Prompt | Which lines below hold the word "value"? Report each one.

Saved entries:
____________________

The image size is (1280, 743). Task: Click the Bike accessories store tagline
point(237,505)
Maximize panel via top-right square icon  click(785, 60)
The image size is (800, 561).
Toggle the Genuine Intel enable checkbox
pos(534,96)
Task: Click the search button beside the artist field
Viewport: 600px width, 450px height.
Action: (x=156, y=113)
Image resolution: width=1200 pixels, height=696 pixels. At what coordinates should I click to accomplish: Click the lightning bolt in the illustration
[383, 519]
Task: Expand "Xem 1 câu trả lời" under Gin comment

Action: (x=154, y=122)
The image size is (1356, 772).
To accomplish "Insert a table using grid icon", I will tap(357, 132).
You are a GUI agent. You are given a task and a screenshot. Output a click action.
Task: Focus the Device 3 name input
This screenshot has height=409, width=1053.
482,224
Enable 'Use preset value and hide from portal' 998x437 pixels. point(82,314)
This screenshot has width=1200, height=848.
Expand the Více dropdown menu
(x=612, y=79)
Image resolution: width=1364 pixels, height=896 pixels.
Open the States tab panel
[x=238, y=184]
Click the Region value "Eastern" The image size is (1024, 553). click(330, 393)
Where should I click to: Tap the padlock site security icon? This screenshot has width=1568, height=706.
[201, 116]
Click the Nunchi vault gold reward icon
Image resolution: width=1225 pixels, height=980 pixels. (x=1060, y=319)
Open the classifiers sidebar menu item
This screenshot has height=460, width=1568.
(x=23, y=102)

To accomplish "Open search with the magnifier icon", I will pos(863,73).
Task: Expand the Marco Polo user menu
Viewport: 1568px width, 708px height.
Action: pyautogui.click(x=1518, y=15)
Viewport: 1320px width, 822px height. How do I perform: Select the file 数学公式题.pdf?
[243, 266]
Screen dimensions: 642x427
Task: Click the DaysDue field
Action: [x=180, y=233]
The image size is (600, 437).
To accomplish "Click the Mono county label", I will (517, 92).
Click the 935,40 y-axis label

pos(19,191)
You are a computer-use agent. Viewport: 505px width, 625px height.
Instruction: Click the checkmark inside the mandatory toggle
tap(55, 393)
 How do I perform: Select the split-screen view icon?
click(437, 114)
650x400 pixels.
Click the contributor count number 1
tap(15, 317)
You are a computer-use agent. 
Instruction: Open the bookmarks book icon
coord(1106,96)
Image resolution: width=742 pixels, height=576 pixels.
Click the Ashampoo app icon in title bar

____________________

Answer for the task |
Enable 'Use preset value and hide from portal' 998x437 pixels. point(82,314)
Click the Region value "Eastern" The image size is (1024, 553). click(330, 393)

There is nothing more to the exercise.